Financial strategies to cover an early or unexpected retirement

Despite a bull market in stocks, two new studies show that retirees and those getting close are bearish about retirement.

Forty-eight percent of baby boomers reported being satisfied with their overall economic situation, a new low and down from 76% in 2011, according to a survey of 803 adults for the Insured Retirement Institute, an association of insurers and asset managers.

Part of the reason may be high expectations for travel and leisure in retirement, said Danielle Holland, senior vice president of research and communication at the association.

Another survey, a poll of financial planners by the American Institute of CPAs, found that even affluent clients have substantial fears about outliving retirement money and runaway health expenses.

Asked to compare their clients' situations with those of five years ago, these advisors said more clients are dealing with unexpected health concerns that cropped up for themselves and loved ones.

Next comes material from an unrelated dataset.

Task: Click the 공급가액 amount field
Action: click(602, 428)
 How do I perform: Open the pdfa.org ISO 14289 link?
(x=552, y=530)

Kathie Carnahan, 60, can relate. Five years ago, her husband, Burt, retired unexpectedly after major heart surgery. He was 65 at the time, she said, but was a managing partner at a law firm and had planned to continue working past traditional retirement age.

The couple had adequate retirement resources even with the abrupt end to work, but she still worries about what future health problems could do to their lifestyle. The couple has since relocated from New Orleans to Asheville, N.C., to be near healthcare facilities and a lower crime area.

Instead of retiring and selling or closing her college planning and test preparation business, Kathie Carnahan doubled down, made one of her staff members a partner in the business and began courting corporate clients in Asheville.

"I love what I'm doing and can't imagine being totally out of the picture, but part of this is trying to ensure our health needs are covered," she said. "It's a huge component of why I'm working as long as I can."

Many near-retirees panicked in the 2008-09 bear market and never got back into stocks, and others may have stayed in the markets but diversified their holdings in preparation for retirement, while most of the stock gains went to U.S. equities, said Michael Goodman, president of Wealthstream Advisors Inc. in New York.

Apart from market conditions, there is also often a big disconnect between a client's retirement fears and reality, Goodman said.

His advice to people who may have had retirement thrust upon them earlier than planned: Do a cash-flow projection that includes current expenses and portfolio returns, and consider tapping home equity. You might also consider taking advantage of a sudden drop in income to convert some IRA assets to Roth accounts, he said.

Sometimes couples are reluctant to move if they can't get a certain price for their homes, but fail to consider the savings over time of reduced upkeep expenses and property taxes, he said.

Also, if you're younger than 591/2, check out Internal Revenue Code Section 72t, which describes how you can take penalty-free early retirement account withdrawals. A word of caution: It's easy to mess this provision up, so hire a tax pro to help.